[Stored data]

------------

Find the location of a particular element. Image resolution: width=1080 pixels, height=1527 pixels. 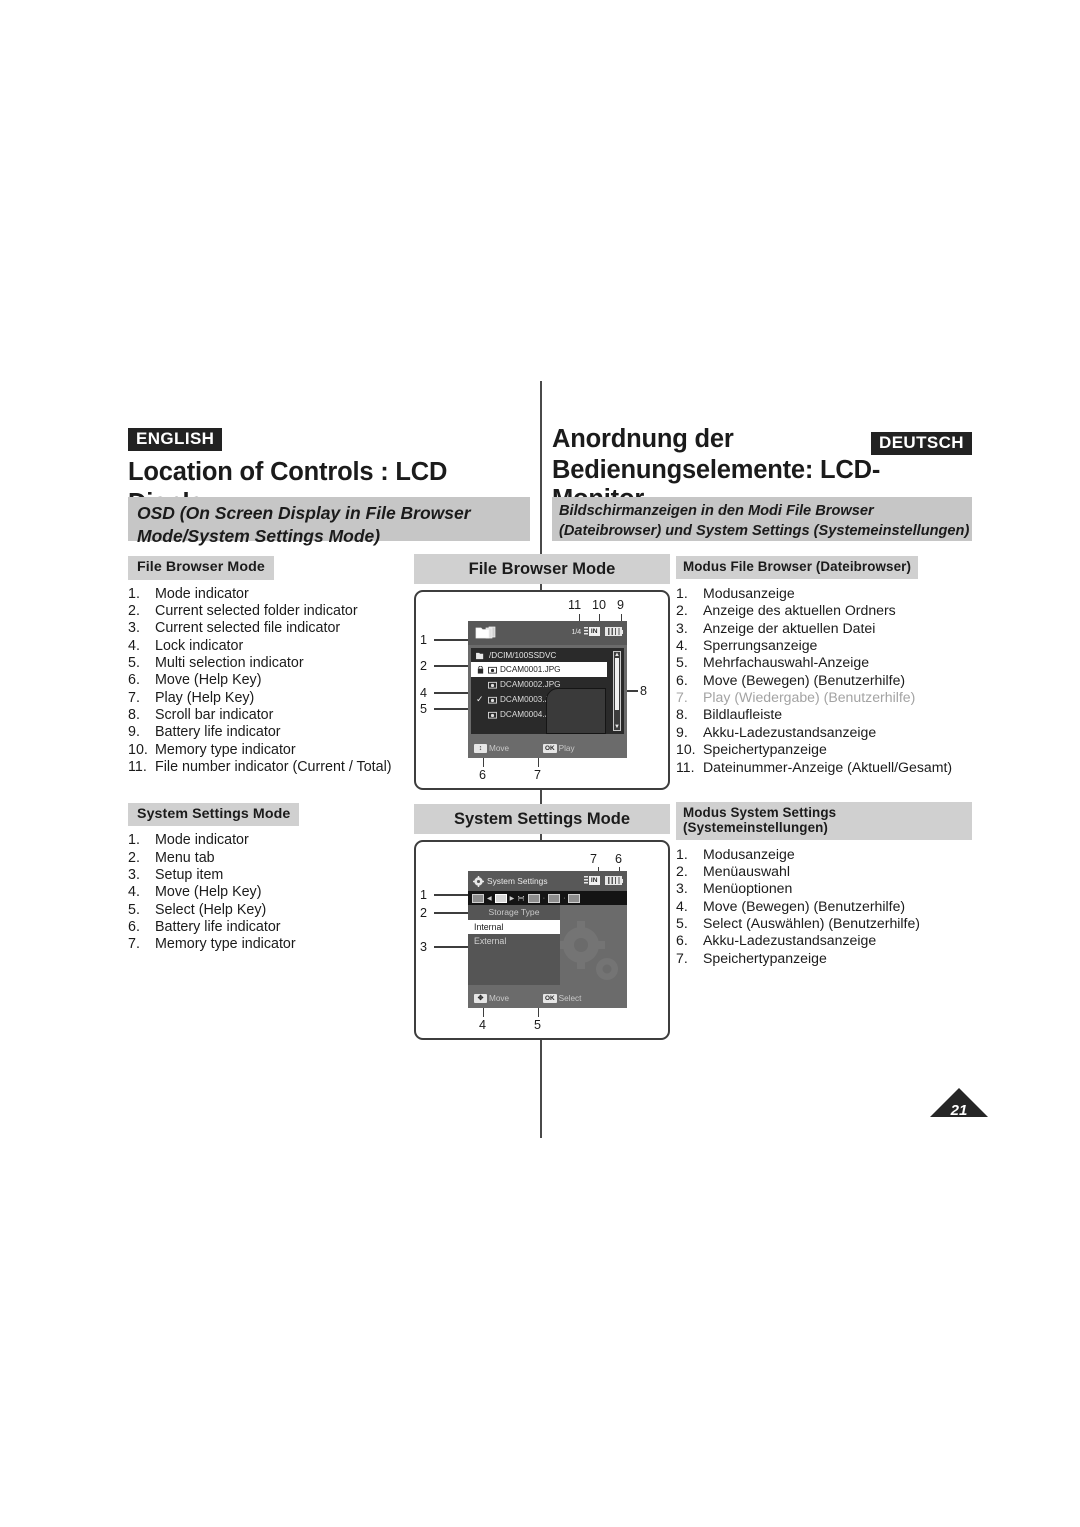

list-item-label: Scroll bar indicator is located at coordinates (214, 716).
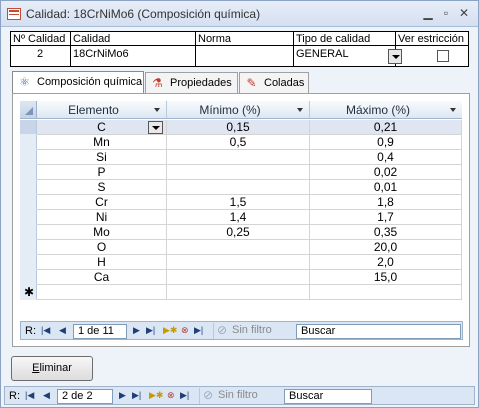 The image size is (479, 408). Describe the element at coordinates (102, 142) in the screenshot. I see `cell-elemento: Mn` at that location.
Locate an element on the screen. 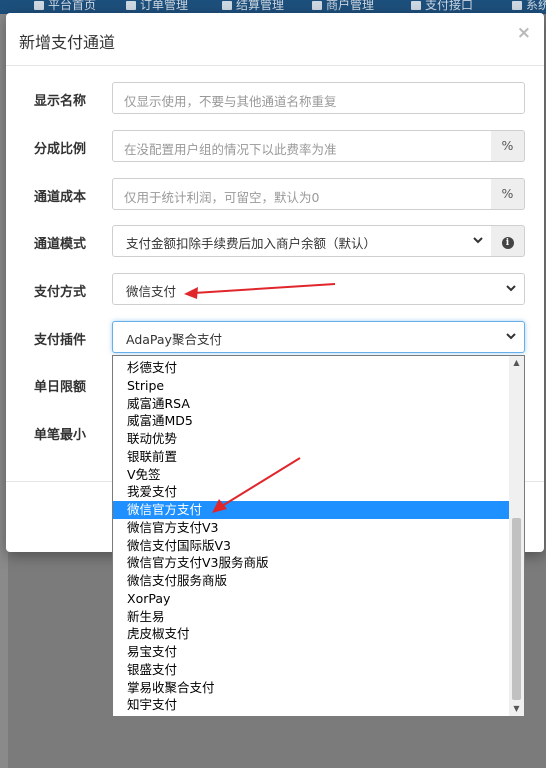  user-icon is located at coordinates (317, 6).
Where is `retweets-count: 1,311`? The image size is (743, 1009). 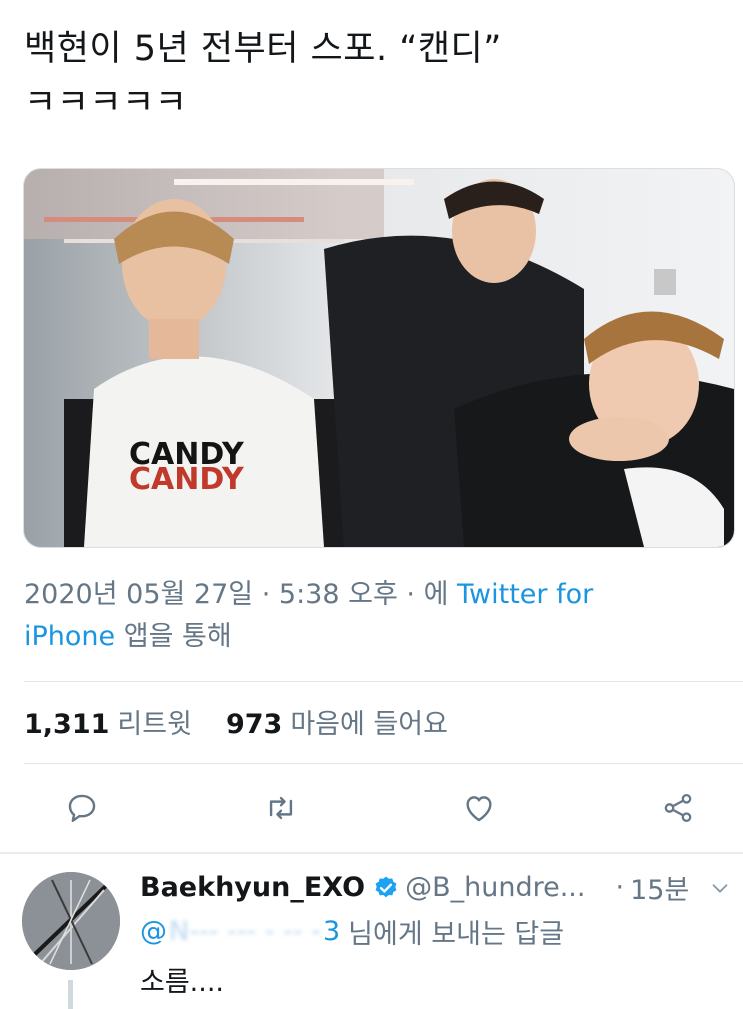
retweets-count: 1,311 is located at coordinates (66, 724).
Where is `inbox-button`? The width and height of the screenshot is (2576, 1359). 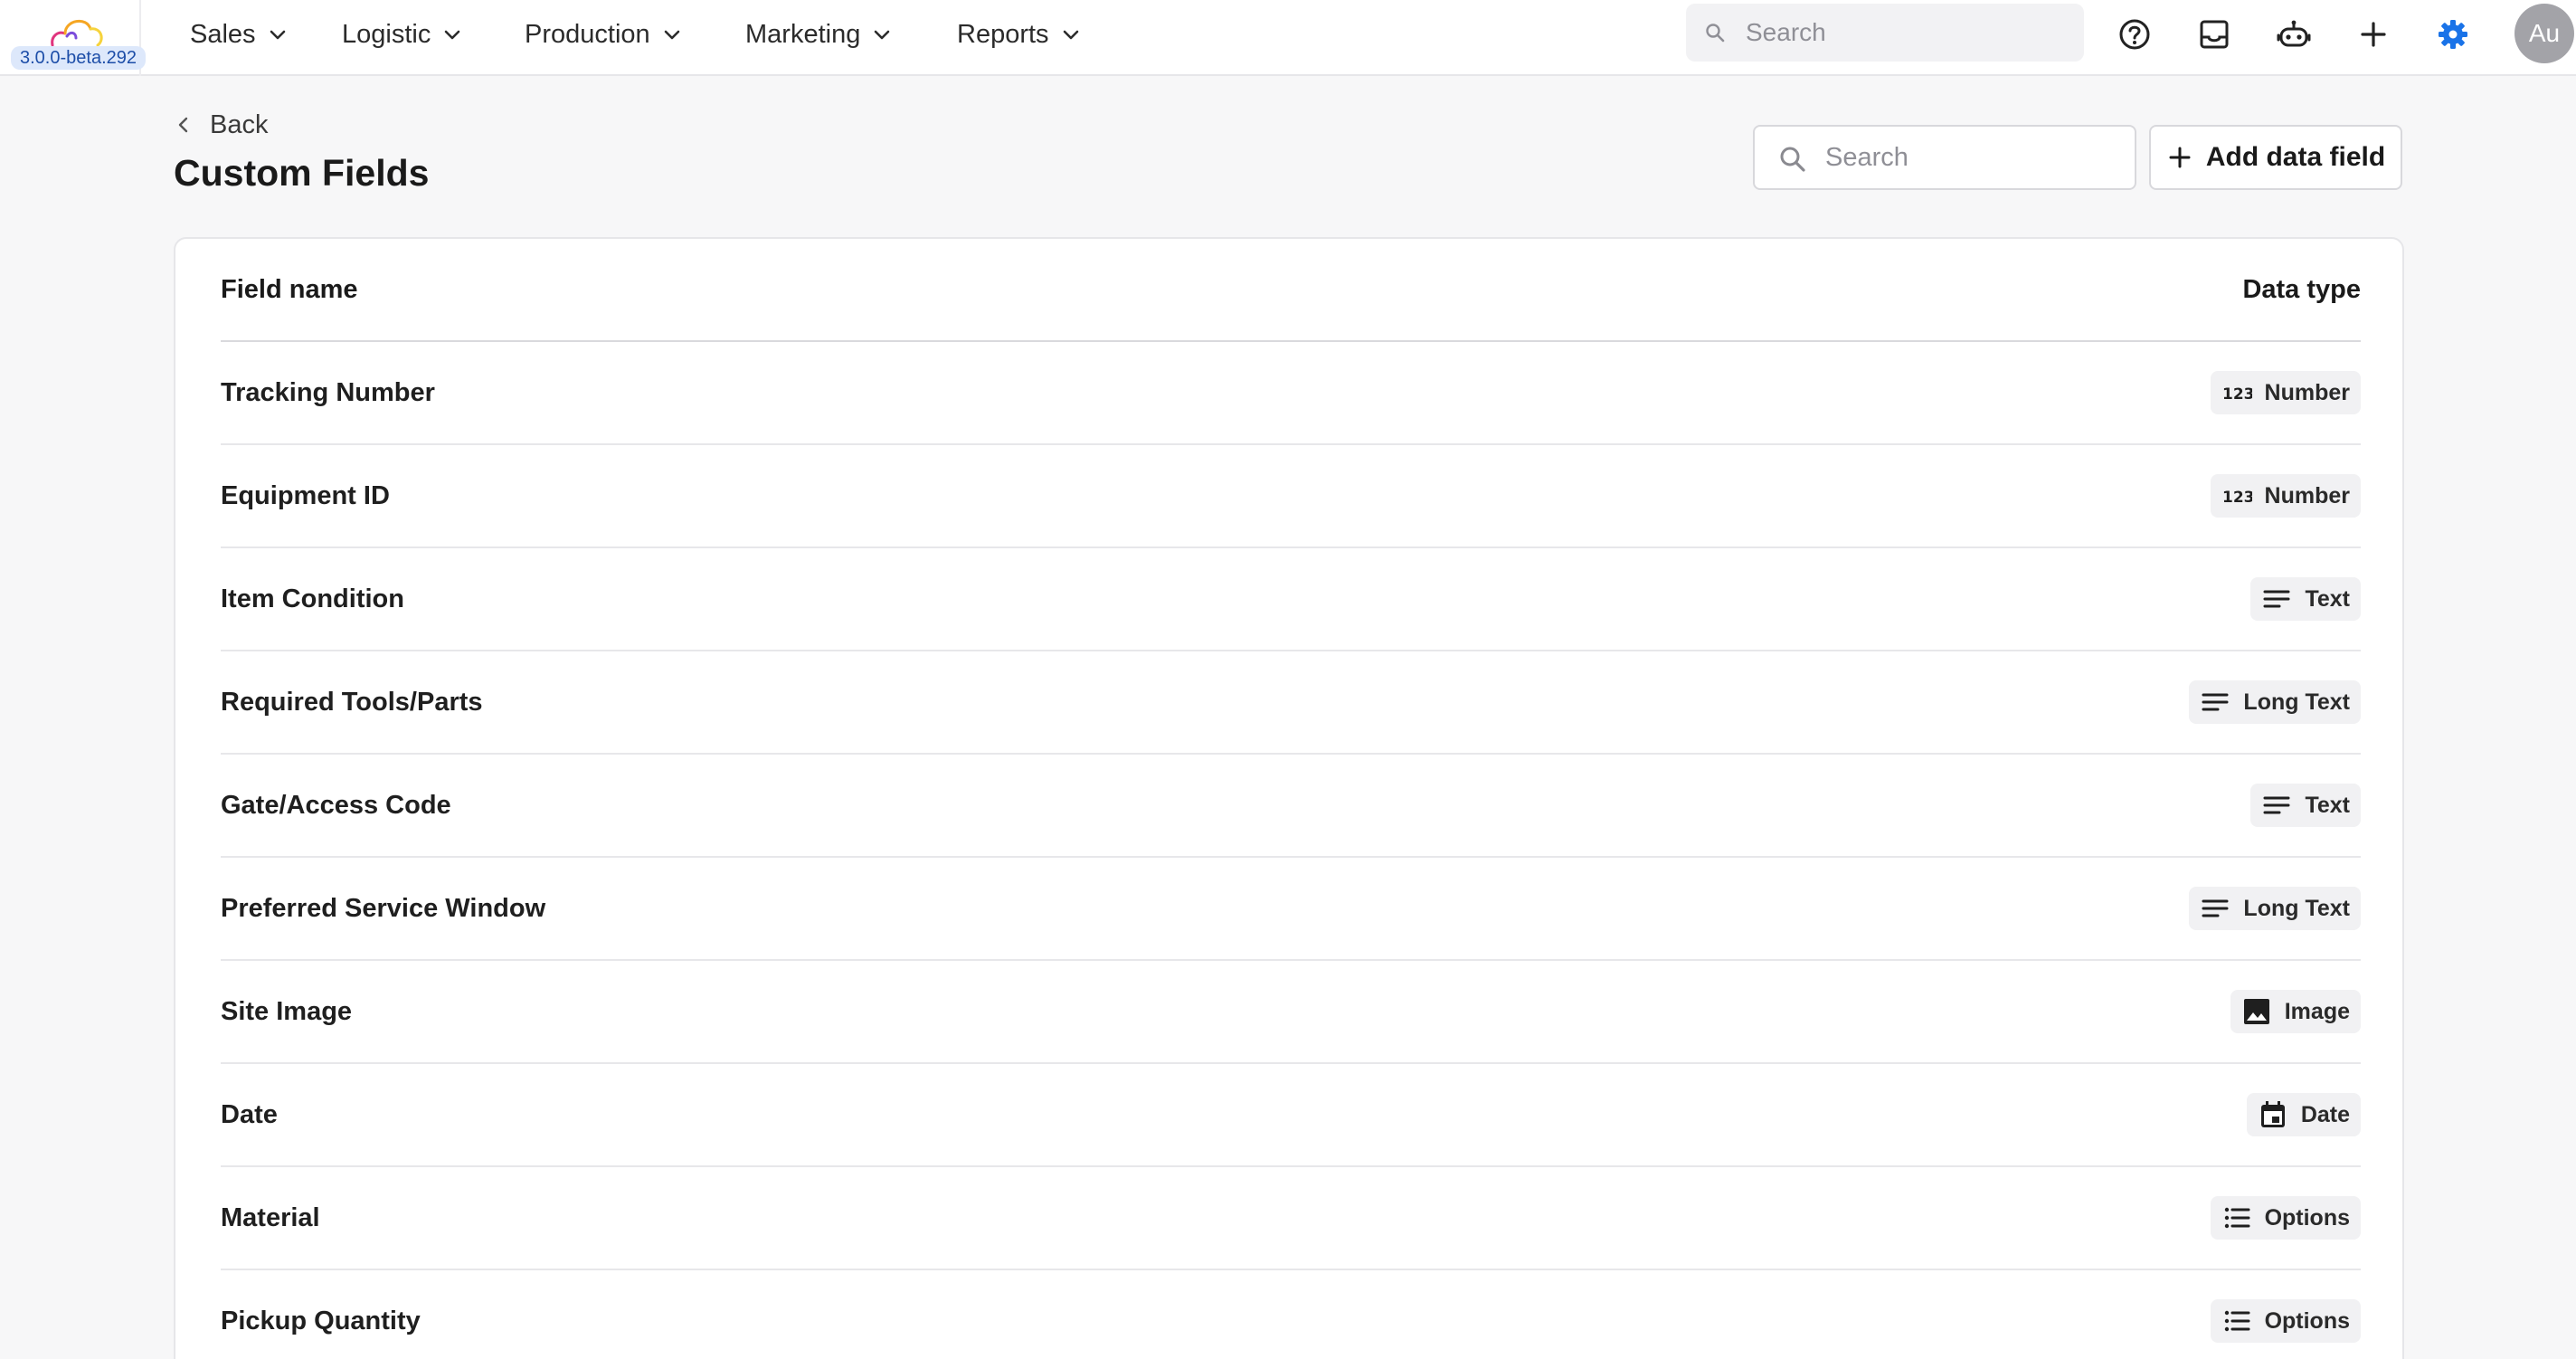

------------

What is being asked
Substitute "screen capture" for "screenshot" in the items, starting with the line that contains "is (743, 1009)." and going on through the end of the items. Leave everything else unchanged and leave the pictures out of your answer.

Answer box
Where is `retweets-count: 1,311`? The image size is (743, 1009). 
retweets-count: 1,311 is located at coordinates (66, 724).
Where is `inbox-button`? The width and height of the screen capture is (2576, 1359). 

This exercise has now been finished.